══ Supplied records

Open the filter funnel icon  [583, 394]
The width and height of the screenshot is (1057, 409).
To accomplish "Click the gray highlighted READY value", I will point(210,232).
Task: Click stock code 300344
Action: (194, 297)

════

_What is expected_
Can you set out the lines above as a Markdown table with the columns "Row" and "Content", one line per row and any blank lines dropped?

_Task answer_
| Row | Content |
|---|---|
| 1 | Open the filter funnel icon  [583, 394] |
| 2 | The width and height of the screenshot is (1057, 409). |
| 3 | To accomplish "Click the gray highlighted READY value", I will point(210,232). |
| 4 | Task: Click stock code 300344 |
| 5 | Action: (194, 297) |